SOURCE EXCERPT.
--

Handling databases using python¶

I want to store predictions and actual values for air pollution near my home in Hyderabad. In an earlier blog I deployed a flask application that predicts PM2.5. This post shows how to persist those predictions and historic values in Neon Postgres so they are available for visualization and analytics later.

Free database on NeonDB¶

Neon is serverless Postgres which separates compute and storage, provides autoscaling (e.g., 0.25→2 CU), branching for dev/prod workflows, and managed TLS for free. This means we dont need to size servers, just connect, and we can build small scale projects for free.

png

Setting up¶

In the Neon Console, create a new project.
Keep region as AWS Asia Pacific 1 (Singapore) (Or whichever is suitable), Postgres 17, and default autoscaling 0.25 ↔ 2 CU.
A database (neondb) and a production branch will be created. Optionally create a development branch off production for testing.
2) Connection strings & security: Copy the connection string from the Connect button in the console. postgresql://:@.ap-southeast-1.aws.neon.tech/?sslmode=require&channel_binding=require

png

Creating tables¶

Once we have a cluster created, we can create tables in three ways.
1. Using SQL commands on "SQL Browser"
2. Using psycopg2 in Python
3. Using SQLAlchemy

We have to create two tables
1. daily_historic_pollution(date PRIMARY KEY, type, value)
2. daily_prediction_pollution(date PRIMARY KEY, type, prediction)

--

PROVIDED RECORDS.
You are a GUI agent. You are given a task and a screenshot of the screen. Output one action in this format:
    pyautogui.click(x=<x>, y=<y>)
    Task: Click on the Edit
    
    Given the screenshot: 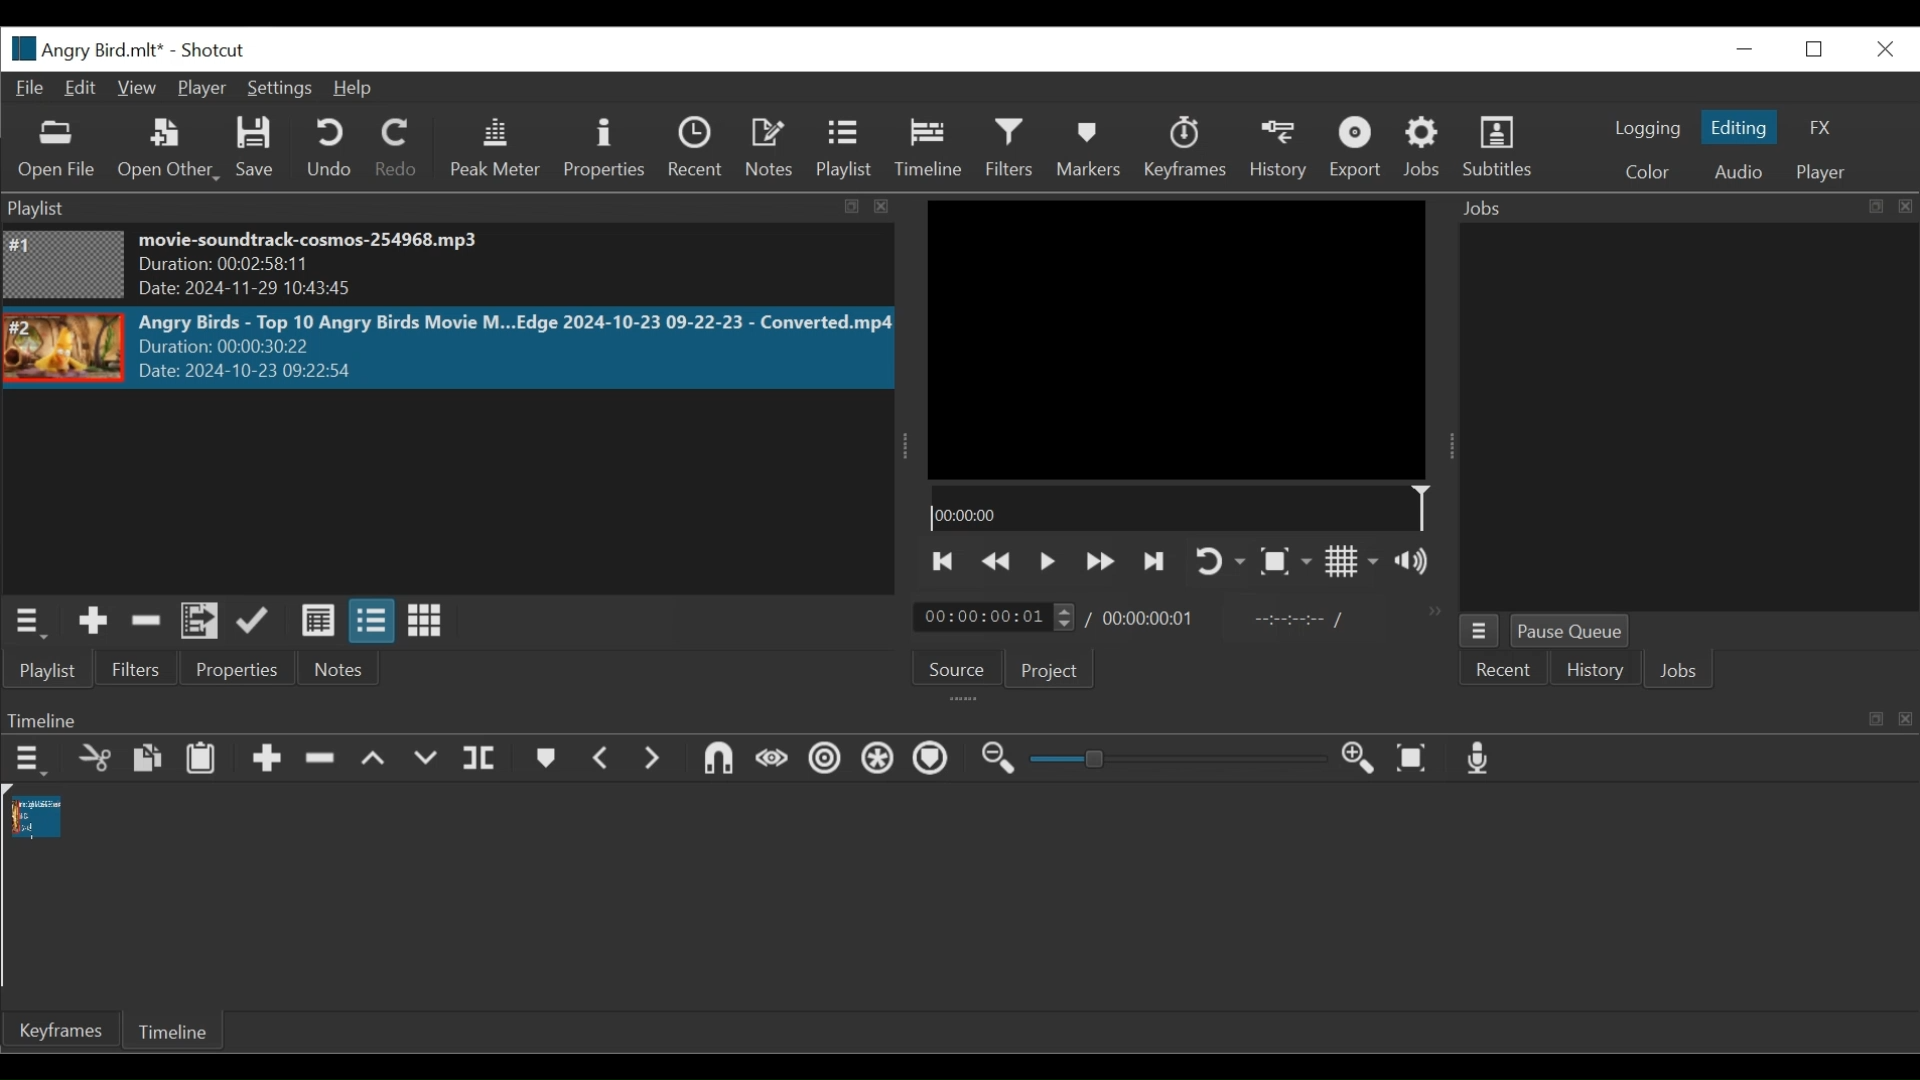 What is the action you would take?
    pyautogui.click(x=80, y=87)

--

TO DO.
1. In the post on handling databases using Python, why does using Neon mean there is no need to size servers? Answer in one to three sentences.
2. Answer these questions from the post on handling databases using Python:
(a) What does the flask application from the earlier blog predict?
(b) Which Postgres version is chosen when setting up the project?
(c) Which column is the primary key in both tables?
3. Decide whether each statement agrees with the post on handling databases using Python. Answer yes or no, and quote the deciding words of the post.
(a) The default autoscaling range is 0.25 to 2 CU.
(b) A development branch is created automatically along with the production branch.
(c) Tables can be created in three ways.
Base your answers on the text only, not on the data.

ANSWERS TO THE PROBLEMS.
1. Neon is serverless Postgres that separates compute and storage and provides autoscaling, for example from 0.25 to 2 CU. So you only connect to it instead of sizing servers, and small-scale projects can be built for free.

2.
(a) PM2.5
(b) Postgres 17
(c) date

3.
(a) Yes: "default autoscaling 0.25 ↔ 2 CU"
(b) No: "Optionally create a development branch off production for testing."
(c) Yes: "we can create tables in three ways."